The Separate Roles of Hapten and of Carrier in the Conformation of T Cell-Reactive Determinants on Aba-Protein Conjugates

Abstract

Abstract When new antigenic determinants were formed on a protein by modifying it with p-azobenzenearsonate (ABA), those of the new determinants that were recognized by and activated a T cell-immune response contained functionally separate contributions from the hapten and from the carrier protein. Those parts of the determinant that actually reacted with the T cell recognition site were contributed by the carrier molecule, whereas the hapten contribution was toward specifying the structural arrangement of those parts of the carrier molecule. The indirect nature of the haptenic contribution to the conjugate determinant explains why p-azobenzenearsonic acid on the autologous carrier guinea pig albumin (GPA) cross-reacted with p-azobenzoic acid on the same protein, whereas p-azobenzenearsonic acid in its free form on tyrosine did not cross-react with conjugates of p-azobenzoic acid.
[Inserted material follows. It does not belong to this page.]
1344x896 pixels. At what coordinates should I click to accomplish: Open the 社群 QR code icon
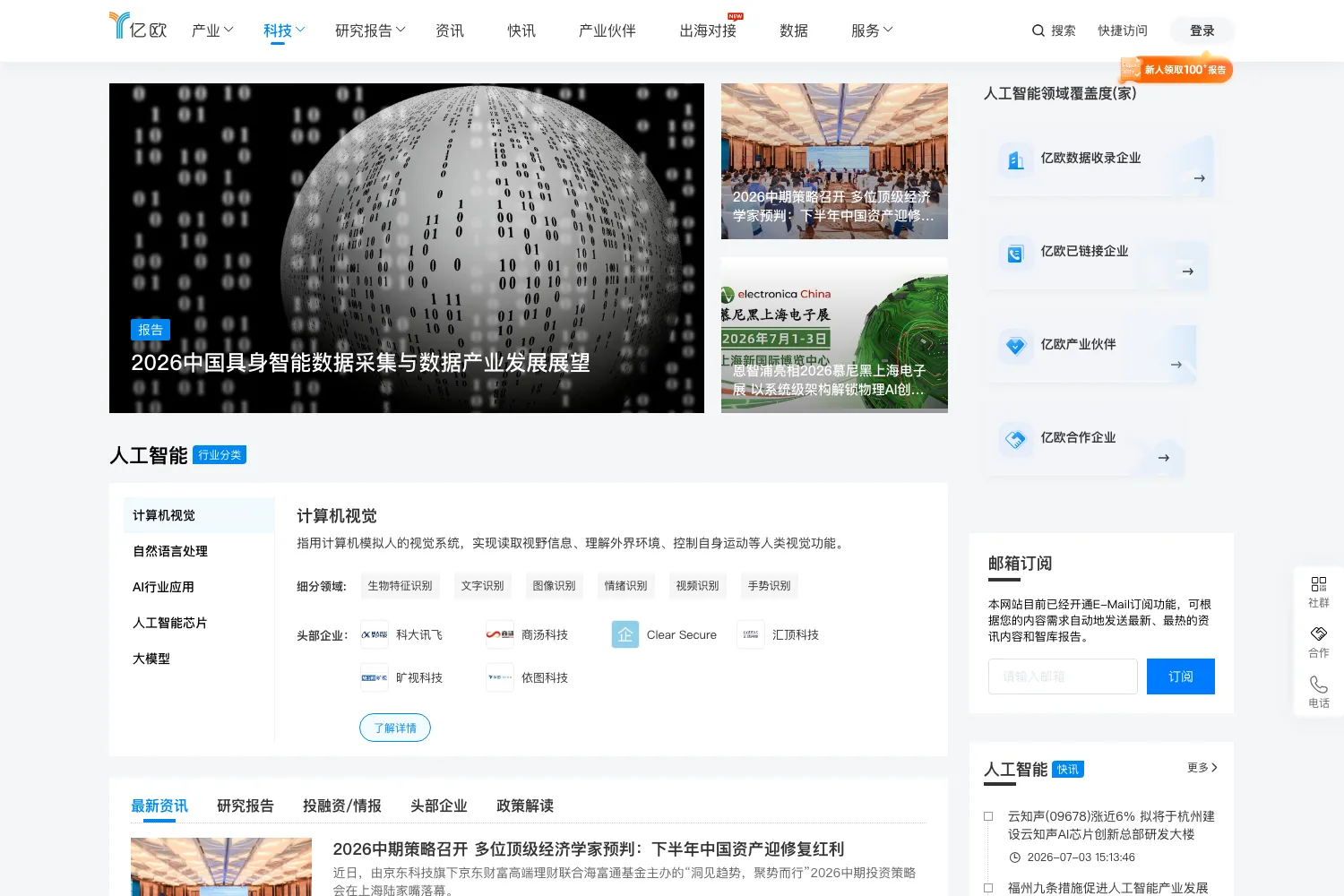1318,584
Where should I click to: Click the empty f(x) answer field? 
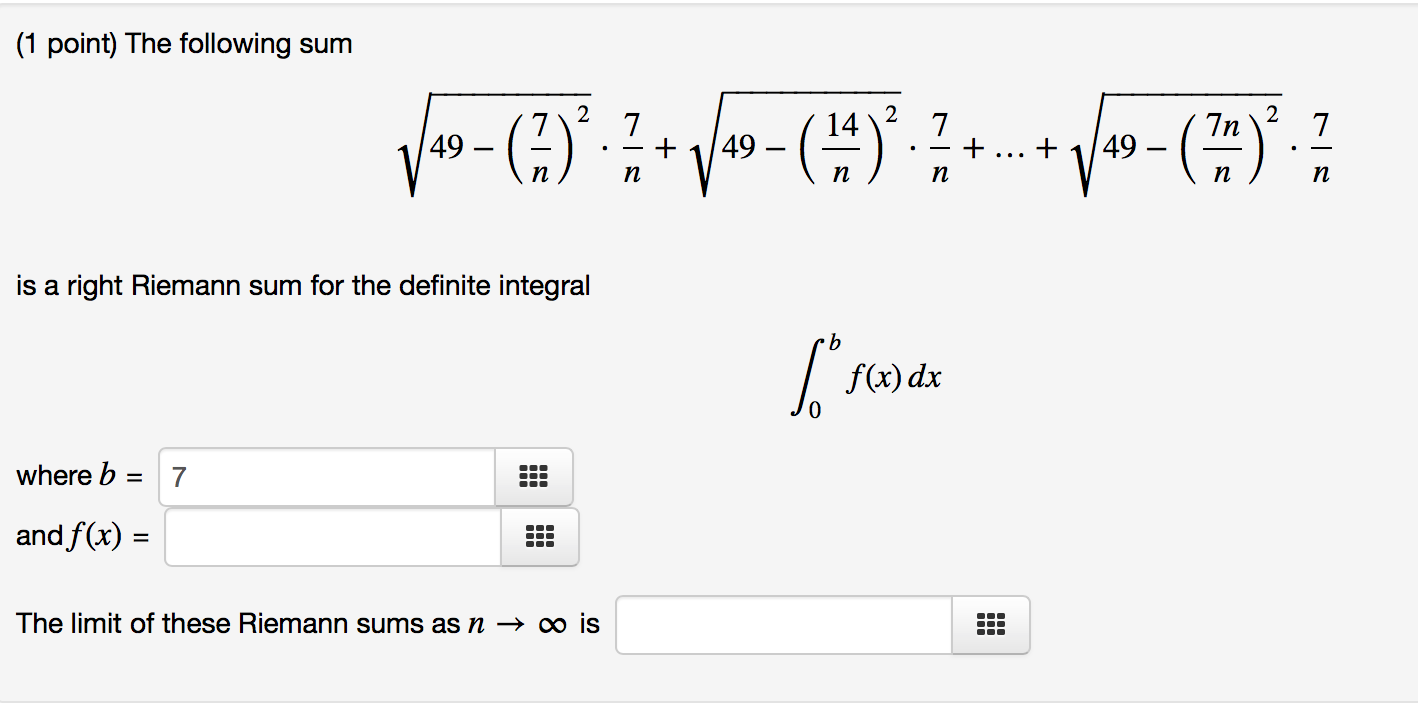(330, 537)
Although identity of the hapten components of the autologous albumin conjugates were not necessary for inducing cross-reactive immunity, neither was identity of both hapten and protein moiety sufficient to induce cross-reaction, since ABA-GPA did not induce immunity to ABA-Actyr GPA, and ABA-Actyr-GPA induced only a very weak immunity to ABA-GPA. Thus, the manner or site of attachment of ABA to protein was a major factor in determining the conformation of the determinant that it induced on the protein. In spite of the finding of some cross-reaction between different protein conjugates of ABA, there was no evidence that the conjugate determinants had induced T cell immunity to any structure containing the hapten in an immunologically recognizable form. ABA-protein immune cells did not respond to ABA-amino acids nor to ABA on the amino acid copolymers GT or GL. Enrichment of the cross-reactive population of ABA-OA or ABA-GPA immune T cells by in vitro selection on macrophage pulsed with the cross-reacting antigen did not amplify any small population of hapten-reactive cells that might have been undetectable by direct testing of an unenriched cell population with ABA-amino acids.